(WORK TO COMPLETE)
A. Give again, word for word, the part of the jaguar passage that begins at the words "The litigation, targeting" and stops after the words "from the U.S..".
B. Using the jaguar passage, answer yes or no to each statement and quote the words that decide it: (i) Some jaguars have a pelt that is entirely black. (ii) The lawsuit names the Interior Secretary as a target. (iii) The Fish and Wildlife Service has designated critical habitat for the jaguar.
C. Finish out the next part of the jaguar passage, continuing on from its final sentence.

Jaguars typically display a golden colored pelage with black rosettes that appear from afar as spots. In some jaguars, the entire pelt is black. The jaguar is highly adaptable and known to range widely and occupy a variety of different types of ecosystems, from tropical rainforests to grasslands, deserts, woodlands, and even high elevation mixed conifer forests of spruce and fir.
The litigation, targeting Interior Secretary Gale Norton and her Fish and Wildlife Service, seeks to jumpstart conservation actions through the timely creation of a recovery plan, six years after the jaguar was listed as an endangered species in the United States. The suit also cites the failure of the Fish and Wildlife Service to designate critical habitat for the jaguar.
A recovery plan is an overarching planning document that takes into account how an animal or plant became imperiled and what steps are necessary to recover that species. Without a recovery plan, conservation measures may be piecemeal and inadequate to the task.
Killing of jaguars by the federal government and private individuals as well as human encroachment into jaguar habitat resulted in its extirpation from the U.S..

(DATA SUPPLIED)
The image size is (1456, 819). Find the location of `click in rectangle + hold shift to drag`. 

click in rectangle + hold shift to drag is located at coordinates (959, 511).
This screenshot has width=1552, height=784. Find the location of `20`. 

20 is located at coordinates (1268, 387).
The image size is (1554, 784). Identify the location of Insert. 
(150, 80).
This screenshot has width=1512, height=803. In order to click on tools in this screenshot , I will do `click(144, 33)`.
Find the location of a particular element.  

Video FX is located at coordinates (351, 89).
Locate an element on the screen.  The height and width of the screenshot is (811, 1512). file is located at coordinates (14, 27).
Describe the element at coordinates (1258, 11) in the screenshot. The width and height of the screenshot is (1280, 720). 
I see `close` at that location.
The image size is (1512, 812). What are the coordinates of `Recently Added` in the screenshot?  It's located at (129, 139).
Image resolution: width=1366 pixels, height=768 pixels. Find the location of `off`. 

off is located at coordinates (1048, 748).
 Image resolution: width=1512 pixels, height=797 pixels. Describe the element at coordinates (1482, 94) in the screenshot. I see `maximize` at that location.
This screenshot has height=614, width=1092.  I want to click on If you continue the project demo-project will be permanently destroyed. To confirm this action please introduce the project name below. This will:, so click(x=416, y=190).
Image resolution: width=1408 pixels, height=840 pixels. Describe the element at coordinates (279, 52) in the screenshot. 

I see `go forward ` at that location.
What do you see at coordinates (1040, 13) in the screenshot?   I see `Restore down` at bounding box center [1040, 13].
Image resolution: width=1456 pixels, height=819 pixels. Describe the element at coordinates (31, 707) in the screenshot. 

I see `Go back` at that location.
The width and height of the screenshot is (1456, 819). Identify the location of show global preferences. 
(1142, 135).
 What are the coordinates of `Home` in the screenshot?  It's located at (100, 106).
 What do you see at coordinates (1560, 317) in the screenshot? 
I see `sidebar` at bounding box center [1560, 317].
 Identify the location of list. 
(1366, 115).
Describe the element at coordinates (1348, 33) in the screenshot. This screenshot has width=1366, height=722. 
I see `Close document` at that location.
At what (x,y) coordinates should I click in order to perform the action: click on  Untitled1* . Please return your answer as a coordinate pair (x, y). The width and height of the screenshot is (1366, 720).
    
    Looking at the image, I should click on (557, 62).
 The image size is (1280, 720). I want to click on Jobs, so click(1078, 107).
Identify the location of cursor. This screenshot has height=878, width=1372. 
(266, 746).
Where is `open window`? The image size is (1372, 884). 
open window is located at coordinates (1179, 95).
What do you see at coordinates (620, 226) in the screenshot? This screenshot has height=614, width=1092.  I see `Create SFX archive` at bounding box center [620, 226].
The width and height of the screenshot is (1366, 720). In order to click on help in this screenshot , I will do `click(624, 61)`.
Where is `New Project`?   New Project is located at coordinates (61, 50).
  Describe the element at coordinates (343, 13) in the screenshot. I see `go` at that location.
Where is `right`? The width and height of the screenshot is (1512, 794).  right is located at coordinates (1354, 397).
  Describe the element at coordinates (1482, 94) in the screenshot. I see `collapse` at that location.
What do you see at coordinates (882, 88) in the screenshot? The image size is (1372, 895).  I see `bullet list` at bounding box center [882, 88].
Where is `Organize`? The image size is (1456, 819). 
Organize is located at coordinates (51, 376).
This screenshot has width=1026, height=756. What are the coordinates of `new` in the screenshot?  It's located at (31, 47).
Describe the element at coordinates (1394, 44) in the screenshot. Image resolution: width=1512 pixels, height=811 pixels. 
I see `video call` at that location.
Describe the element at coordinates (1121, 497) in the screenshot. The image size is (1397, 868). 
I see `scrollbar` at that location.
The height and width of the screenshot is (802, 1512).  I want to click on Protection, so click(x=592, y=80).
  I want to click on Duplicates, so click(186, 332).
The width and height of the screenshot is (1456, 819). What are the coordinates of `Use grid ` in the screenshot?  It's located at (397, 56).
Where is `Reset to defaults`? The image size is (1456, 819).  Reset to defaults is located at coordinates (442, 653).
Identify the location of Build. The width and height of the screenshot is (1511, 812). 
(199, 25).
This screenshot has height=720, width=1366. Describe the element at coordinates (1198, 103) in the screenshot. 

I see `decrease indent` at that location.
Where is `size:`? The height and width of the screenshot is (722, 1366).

(RESULTS OF THE EXERCISE)
A.
The litigation, targeting Interior Secretary Gale Norton and her Fish and Wildlife Service, seeks to jumpstart conservation actions through the timely creation of a recovery plan, six years after the jaguar was listed as an endangered species in the United States. The suit also cites the failure of the Fish and Wildlife Service to designate critical habitat for the jaguar.
A recovery plan is an overarching planning document that takes into account how an animal or plant became imperiled and what steps are necessary to recover that species. Without a recovery plan, conservation measures may be piecemeal and inadequate to the task.
Killing of jaguars by the federal government and private individuals as well as human encroachment into jaguar habitat resulted in its extirpation from the U.S..

B.
(i) Yes: "In some jaguars, the entire pelt is black."
(ii) Yes: "The litigation, targeting Interior Secretary Gale Norton and her Fish and Wildlife Service"
(iii) No: "The suit also cites the failure of the Fish and Wildlife Service to designate critical habitat for the jaguar."

C.
Heightened conservation measures are crucial to allowing jaguars to reclaim their ancestral territory before new border fences, roads and sprawling rural developments cut off migratory routes and prevent jaguars from re-establishing themselves in New Mexico and Arizona.
" Within one human lifetime this crowning jewel of American wildlife heritage has been eliminated from our wilderness" said Scotty Johnson of Defenders of Wildlife, chair of the interagency Jaguar Conservation Team outreach committee.
He added: "The American jaguar has many supporters. Wildlife advocates, scientists and ranchers work on its behalf. The cat reminds us of what we have lost and gives us hope with it’s return. The Service can help with this. It’s time for the Bush administration to stop de-funding recovery plans and provide funds to Fish and Wildlife to save this majestic American icon."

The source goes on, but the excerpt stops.